Manchin’s words, which he said he also shared with President Joe Biden, were a warning to Democrats not to load up the package with unrelated measures. “I will only support proposals that will get us through and end the pain of this pandemic,” Manchin said.

And he said he opposes a provision of the plan, and a key priority for incoming Senate Budget Chairman Bernie Sanders, that would raise the federal minimum wage to $15. “No I’m not” in favor, Manchin said about raising the wage to $15. “I’m supporting basically having something that’s responsible and reasonable.
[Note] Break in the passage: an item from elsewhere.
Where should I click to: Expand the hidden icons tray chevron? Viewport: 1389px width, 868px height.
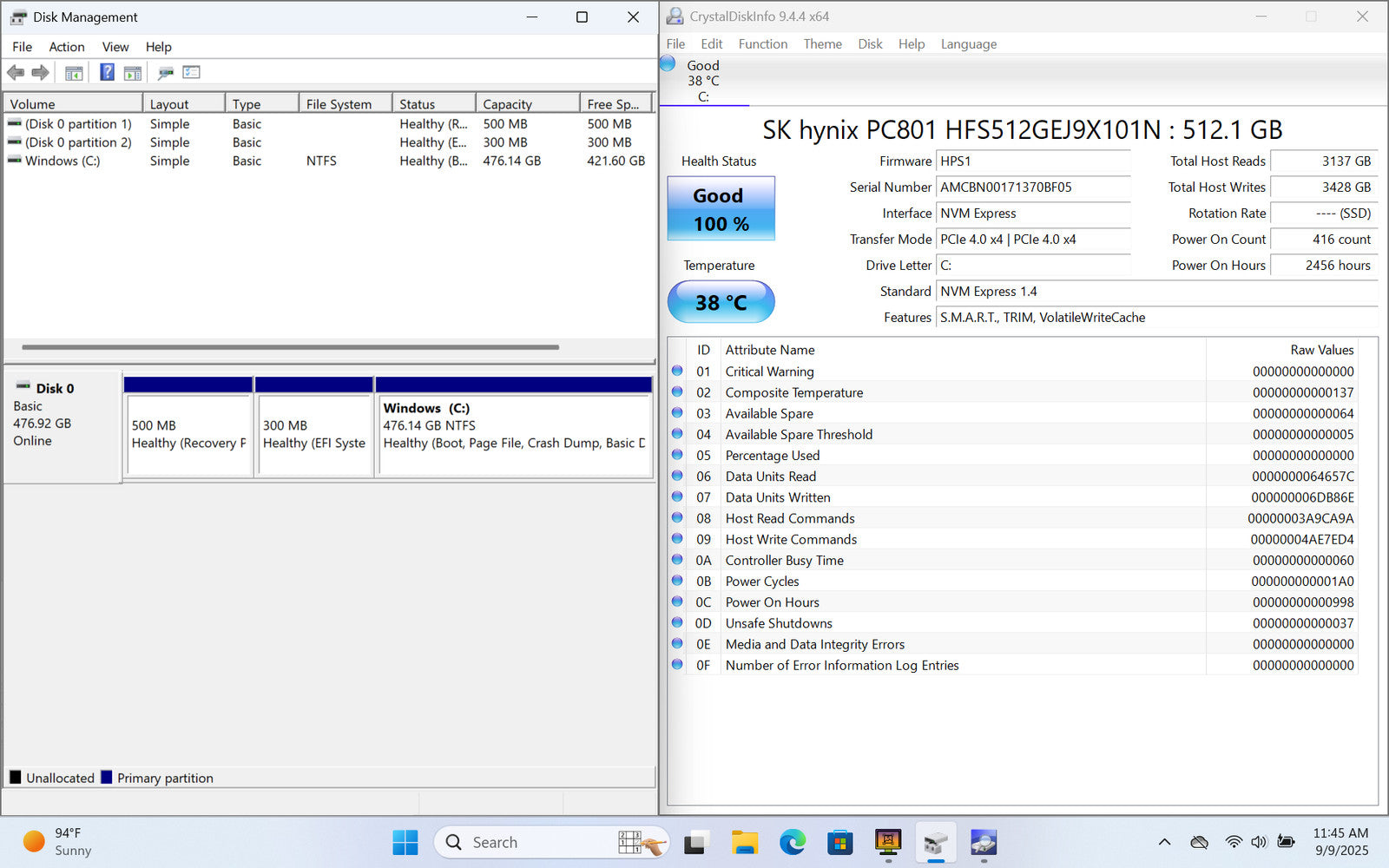(1164, 842)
In my state that would be $11.”

In his opening floor remarks, Schumer, D-N.Y., said he was “optimistic that the motion to proceed will pass.” If the motion is adopted, it will start the required 50-hour clock for debate, followed by the infamous “vote-a-rama” process that can include dozens of amendments, late into the evening.

The House is voting on its virtually identical blueprint on Wednesday, though the chamber will have to vote again on final adoption, possibly this weekend, of the joint budget resolution after additions made by the Senate.
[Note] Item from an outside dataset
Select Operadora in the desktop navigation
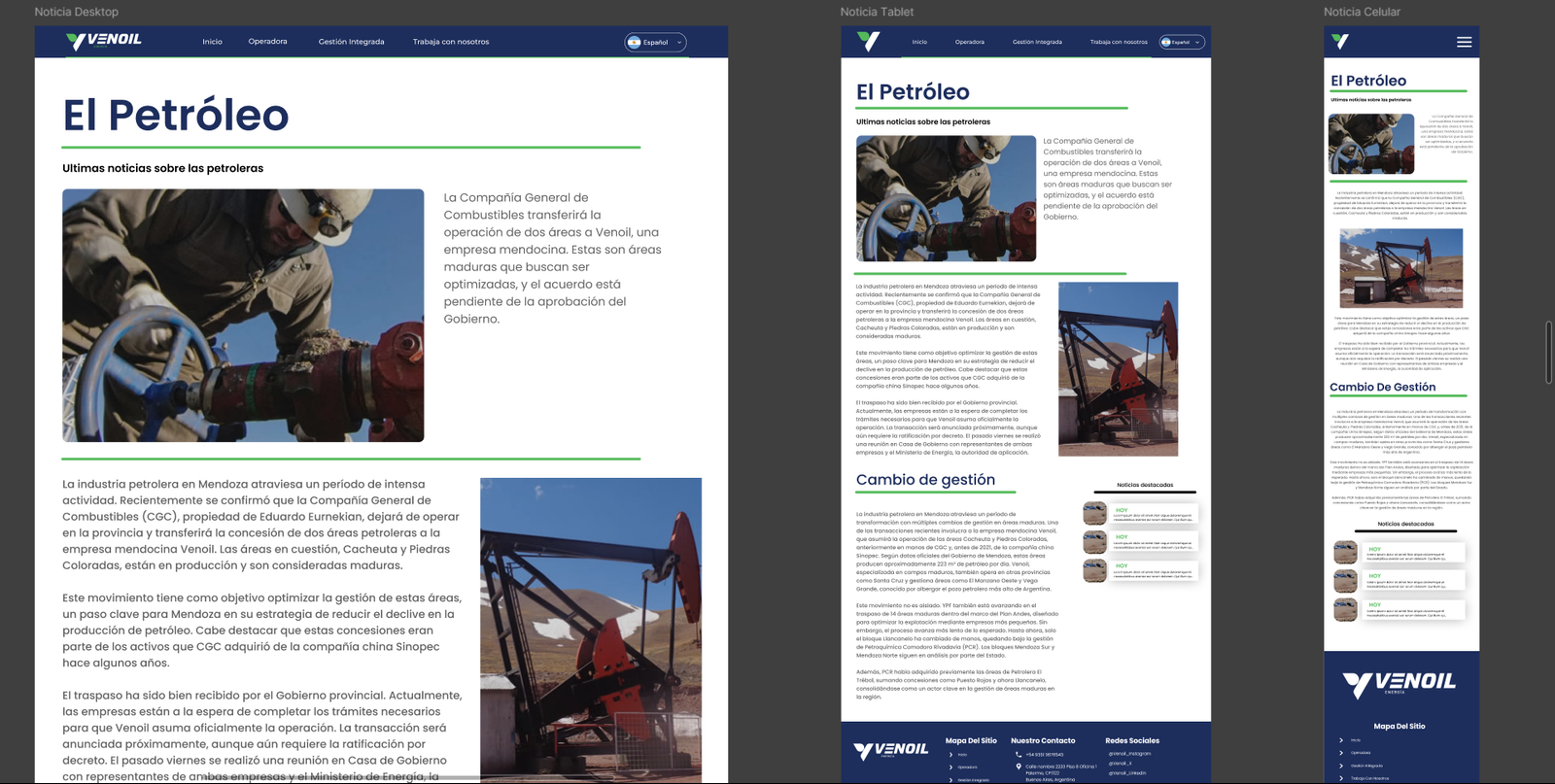The height and width of the screenshot is (784, 1555). [267, 42]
The Senate budget plan includes reconciliation instructions to 11 authorizing committees to write their portions of a bill based on Biden’s proposed $1.9 trillion COVID-19 rescue package.

But it’s also apparent that Democrats want to go beyond the outlines of the pandemic rescue plan proposed by Biden. A release from Sanders, I-Vt., mentions action on shoring up multiemployer pension plans as being potentially part of the legislation, for example, in addition to raising the minimum wage, increasing unemployment benefits and other provisions proposed by Biden. But Manchin’s position would call into question at least the minimum wage proposal.

Democrats need a simple majority to adopt the budget resolution, with Vice President Kamala Harris available to break a tie. Once both chambers have acted on the budget resolution, the process of writing the reconciliation bill can begin. That measure also will only require a simple majority to pass the Senate, rather than the usual 60 votes needed to end debate.

In recent years, reconciliation has been a partisan maneuver employed when the same party controlled Congress and the White House.

Schumer urged Republicans to participate in passing a pandemic relief bill, saying “we welcome your ideas, your input, your revisions.”

“There is nothing about the process of a budget resolution or reconciliation, for that matter, that forecloses the possibility of bipartisanship,” he said.

Since 1980, Schumer added, “the budget process has been used 17 times, 17 times to pass serious bipartisan legislation.” But Schumer also said several times that the Senate will not “dilute, dither or delay.”

“The needs of the American people are so demanding, we need to think big, and we need to act quickly,” he said.

Sanders drew a contrast to successful GOP efforts in the past to cut taxes through reconciliation, including in 2001 and 2003 under President George W. Bush and in 2017 under President Donald Trump.

“If Republicans could use reconciliation to help the wealthy and the powerful, we can use reconciliation to help Americans recover from the worst economic and public health crisis in the modern history of our country,” Sanders said in a statement.

Senate Republicans have urged Democrats to work with them to write a smaller, more targeted package. But Schumer’s comments made clear Democrats are not interested in that approach.

The Senate committees with the largest instructions include Finance, with $1.296 trillion; Health, Education, Labor and Pensions, with $305 billion; and Banking, Housing and Urban Affairs, with $89 billion.

Overall, the reconciliation instructions direct the committees to write legislation that increases the deficit over 10 years by no more than $1.889 trillion.

The other committees and their instructions are:

Agriculture: $23 billion

Commerce, Science and Transportation: $36 billion

Environment and Public Works: $3 billion

Foreign Relations: $10 billion

Homeland Security: $51 billion

Indian Affairs: $9 billion

Small Business: $50 billion

Veterans’ Affairs: $17 billion

The immediate hands-on work will take place in a dozen House committees under that chamber’s reconciliation instructions. Those panels have until Feb. 16 to deliver their recommendations to the House Budget Committee, which will bundle them into one package.